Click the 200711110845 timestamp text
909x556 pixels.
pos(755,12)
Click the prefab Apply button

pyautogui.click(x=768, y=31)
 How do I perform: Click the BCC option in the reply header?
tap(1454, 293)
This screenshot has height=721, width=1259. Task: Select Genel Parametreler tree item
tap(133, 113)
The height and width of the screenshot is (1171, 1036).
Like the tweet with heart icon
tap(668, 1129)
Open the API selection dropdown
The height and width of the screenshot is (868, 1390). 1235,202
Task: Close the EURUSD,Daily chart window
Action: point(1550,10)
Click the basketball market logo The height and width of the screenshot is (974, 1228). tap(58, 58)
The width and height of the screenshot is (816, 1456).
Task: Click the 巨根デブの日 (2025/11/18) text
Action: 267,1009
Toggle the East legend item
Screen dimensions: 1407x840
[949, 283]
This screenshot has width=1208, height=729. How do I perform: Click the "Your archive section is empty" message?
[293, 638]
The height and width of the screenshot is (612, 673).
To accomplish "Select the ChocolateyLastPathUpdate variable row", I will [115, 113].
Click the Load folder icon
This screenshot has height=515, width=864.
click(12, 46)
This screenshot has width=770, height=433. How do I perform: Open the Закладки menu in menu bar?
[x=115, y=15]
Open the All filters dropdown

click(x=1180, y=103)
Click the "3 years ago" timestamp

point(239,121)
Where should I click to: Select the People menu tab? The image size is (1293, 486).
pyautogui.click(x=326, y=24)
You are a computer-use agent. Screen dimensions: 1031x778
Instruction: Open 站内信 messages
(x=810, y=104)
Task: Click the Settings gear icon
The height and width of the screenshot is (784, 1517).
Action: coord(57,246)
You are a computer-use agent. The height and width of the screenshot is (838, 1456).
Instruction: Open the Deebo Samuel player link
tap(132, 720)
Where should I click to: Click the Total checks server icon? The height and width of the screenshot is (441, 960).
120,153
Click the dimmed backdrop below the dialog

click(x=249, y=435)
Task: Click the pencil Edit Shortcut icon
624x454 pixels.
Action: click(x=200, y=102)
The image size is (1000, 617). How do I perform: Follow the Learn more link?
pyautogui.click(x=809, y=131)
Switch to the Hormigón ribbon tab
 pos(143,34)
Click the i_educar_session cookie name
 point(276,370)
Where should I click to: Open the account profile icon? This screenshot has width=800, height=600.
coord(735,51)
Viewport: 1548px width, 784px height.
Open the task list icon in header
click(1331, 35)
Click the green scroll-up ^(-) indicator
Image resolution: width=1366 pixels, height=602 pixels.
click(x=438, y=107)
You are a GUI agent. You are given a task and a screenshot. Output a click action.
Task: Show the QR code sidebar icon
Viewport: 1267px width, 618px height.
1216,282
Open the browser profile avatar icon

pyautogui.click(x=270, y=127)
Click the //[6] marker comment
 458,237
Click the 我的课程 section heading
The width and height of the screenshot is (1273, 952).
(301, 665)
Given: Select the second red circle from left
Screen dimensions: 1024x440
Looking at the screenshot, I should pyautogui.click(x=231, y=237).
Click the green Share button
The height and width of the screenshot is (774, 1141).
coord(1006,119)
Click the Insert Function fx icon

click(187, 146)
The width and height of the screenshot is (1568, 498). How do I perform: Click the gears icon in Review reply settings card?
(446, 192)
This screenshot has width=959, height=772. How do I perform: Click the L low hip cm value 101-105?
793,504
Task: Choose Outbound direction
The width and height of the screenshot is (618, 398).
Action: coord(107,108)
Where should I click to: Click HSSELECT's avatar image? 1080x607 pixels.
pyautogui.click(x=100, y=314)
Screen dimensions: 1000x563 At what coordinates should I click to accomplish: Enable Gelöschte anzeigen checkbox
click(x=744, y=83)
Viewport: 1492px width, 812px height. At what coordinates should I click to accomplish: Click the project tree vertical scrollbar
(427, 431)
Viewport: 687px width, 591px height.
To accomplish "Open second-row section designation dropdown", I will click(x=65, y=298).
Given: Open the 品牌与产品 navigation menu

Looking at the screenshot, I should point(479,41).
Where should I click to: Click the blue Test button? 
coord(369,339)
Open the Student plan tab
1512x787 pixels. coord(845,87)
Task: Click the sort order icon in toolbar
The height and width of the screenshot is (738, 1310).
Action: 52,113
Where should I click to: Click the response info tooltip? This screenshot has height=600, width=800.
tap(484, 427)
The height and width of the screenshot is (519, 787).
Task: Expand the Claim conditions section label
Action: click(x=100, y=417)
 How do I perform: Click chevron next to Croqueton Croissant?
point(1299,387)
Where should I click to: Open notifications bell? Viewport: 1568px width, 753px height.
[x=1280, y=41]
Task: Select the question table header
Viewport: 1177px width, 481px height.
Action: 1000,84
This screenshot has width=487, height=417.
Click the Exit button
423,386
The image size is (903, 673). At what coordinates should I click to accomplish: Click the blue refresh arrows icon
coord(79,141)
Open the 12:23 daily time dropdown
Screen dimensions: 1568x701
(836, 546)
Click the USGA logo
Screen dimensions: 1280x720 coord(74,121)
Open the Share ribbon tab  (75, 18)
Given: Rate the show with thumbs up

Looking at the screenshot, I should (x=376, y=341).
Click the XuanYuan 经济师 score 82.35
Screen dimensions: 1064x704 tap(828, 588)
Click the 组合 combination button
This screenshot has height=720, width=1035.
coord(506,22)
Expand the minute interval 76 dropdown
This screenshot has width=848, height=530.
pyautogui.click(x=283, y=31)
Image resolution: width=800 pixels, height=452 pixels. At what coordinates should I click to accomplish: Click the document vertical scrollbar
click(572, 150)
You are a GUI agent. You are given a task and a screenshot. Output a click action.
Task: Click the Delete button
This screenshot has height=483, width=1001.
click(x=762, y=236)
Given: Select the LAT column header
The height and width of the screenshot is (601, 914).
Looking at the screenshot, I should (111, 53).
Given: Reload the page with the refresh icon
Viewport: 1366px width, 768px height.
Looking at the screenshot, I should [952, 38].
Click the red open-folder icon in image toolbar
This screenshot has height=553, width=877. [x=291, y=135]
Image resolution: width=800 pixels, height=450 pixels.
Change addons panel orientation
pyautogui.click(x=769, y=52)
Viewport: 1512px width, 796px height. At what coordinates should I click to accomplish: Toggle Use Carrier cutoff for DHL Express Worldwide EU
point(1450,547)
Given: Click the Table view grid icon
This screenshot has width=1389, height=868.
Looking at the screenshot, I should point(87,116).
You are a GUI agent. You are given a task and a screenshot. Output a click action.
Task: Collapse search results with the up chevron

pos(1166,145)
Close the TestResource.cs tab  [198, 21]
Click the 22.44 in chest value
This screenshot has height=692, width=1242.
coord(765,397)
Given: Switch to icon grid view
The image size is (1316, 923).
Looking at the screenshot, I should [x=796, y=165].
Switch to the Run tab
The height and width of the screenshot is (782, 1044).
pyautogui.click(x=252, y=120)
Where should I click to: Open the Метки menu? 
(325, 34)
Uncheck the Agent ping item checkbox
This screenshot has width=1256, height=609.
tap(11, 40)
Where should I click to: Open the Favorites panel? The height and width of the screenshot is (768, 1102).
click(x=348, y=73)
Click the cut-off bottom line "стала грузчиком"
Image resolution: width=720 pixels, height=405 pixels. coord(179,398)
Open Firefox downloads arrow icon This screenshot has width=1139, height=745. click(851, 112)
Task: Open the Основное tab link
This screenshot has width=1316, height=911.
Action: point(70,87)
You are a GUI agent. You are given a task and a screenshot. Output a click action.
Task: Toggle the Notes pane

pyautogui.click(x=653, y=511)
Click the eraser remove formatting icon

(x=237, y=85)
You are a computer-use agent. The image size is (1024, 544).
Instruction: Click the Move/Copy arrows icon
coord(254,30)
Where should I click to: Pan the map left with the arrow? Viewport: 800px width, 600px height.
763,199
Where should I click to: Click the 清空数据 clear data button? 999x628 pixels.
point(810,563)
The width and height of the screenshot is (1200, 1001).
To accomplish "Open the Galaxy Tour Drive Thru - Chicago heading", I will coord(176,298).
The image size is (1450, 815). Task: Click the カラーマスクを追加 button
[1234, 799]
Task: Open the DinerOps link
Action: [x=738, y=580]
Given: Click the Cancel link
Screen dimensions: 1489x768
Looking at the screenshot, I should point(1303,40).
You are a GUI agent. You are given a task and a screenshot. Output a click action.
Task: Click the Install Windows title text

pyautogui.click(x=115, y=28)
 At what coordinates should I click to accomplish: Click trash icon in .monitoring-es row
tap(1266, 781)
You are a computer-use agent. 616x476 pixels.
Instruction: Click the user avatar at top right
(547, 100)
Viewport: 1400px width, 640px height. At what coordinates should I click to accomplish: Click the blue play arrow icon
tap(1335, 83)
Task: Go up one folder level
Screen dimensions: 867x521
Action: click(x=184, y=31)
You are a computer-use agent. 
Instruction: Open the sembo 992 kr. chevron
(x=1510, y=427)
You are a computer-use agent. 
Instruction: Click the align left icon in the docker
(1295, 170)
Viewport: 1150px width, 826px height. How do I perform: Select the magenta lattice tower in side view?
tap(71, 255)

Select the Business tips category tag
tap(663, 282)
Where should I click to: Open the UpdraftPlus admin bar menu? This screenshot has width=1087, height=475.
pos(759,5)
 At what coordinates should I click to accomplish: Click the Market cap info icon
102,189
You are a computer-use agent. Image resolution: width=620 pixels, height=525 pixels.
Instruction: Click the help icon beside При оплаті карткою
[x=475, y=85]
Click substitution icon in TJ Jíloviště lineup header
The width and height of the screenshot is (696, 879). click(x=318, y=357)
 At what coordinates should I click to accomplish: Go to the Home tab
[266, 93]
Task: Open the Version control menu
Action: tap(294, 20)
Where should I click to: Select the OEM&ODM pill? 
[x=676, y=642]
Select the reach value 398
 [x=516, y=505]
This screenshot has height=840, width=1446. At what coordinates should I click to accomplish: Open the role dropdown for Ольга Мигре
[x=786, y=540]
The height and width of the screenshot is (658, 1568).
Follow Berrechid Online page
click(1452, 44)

- - -

» Task to complete
Identify each line above containing the string "computer" and copy every such line in full.

» Finished task
You are a computer-use agent. Screen dimensions: 1031x778
You are a computer-use agent. The height and width of the screenshot is (838, 1456).
You are a computer-use agent. The image size is (1024, 544).
You are a computer-use agent. 616x476 pixels.
You are a computer-use agent. 
You are a computer-use agent. 
You are a computer-use agent. Image resolution: width=620 pixels, height=525 pixels.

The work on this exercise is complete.